───── GIVEN RECORDS ─────

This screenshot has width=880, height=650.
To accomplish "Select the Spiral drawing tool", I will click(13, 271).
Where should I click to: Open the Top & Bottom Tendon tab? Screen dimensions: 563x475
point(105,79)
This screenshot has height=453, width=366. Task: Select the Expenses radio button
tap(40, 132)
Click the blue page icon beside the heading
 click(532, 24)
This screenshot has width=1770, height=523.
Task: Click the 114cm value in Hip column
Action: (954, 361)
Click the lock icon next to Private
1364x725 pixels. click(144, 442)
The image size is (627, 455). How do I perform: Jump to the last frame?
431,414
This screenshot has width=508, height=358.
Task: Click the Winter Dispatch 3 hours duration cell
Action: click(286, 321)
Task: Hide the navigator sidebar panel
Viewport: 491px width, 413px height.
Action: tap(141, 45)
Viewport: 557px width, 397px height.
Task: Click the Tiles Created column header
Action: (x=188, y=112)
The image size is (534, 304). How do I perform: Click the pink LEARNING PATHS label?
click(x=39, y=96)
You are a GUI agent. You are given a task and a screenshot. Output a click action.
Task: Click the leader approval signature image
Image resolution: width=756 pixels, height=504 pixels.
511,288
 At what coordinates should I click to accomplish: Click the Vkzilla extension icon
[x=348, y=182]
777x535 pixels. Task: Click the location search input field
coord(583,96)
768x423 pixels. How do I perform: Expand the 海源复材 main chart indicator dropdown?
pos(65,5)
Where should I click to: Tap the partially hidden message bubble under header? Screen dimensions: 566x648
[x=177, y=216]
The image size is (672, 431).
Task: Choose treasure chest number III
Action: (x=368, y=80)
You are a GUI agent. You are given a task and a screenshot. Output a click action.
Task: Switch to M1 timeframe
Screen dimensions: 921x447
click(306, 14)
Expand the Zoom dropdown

─────

◆ TASK TO CARRY OUT ◆
From the line holding "768x423 pixels. How" down to the last line of the records above, restate each line exactly as written.

◆ YOUR RESPONSE ◆
768x423 pixels. How do I perform: Expand the 海源复材 main chart indicator dropdown?
pos(65,5)
Where should I click to: Tap the partially hidden message bubble under header? Screen dimensions: 566x648
[x=177, y=216]
The image size is (672, 431).
Task: Choose treasure chest number III
Action: (x=368, y=80)
You are a GUI agent. You are given a task and a screenshot. Output a click action.
Task: Switch to M1 timeframe
Screen dimensions: 921x447
click(306, 14)
Expand the Zoom dropdown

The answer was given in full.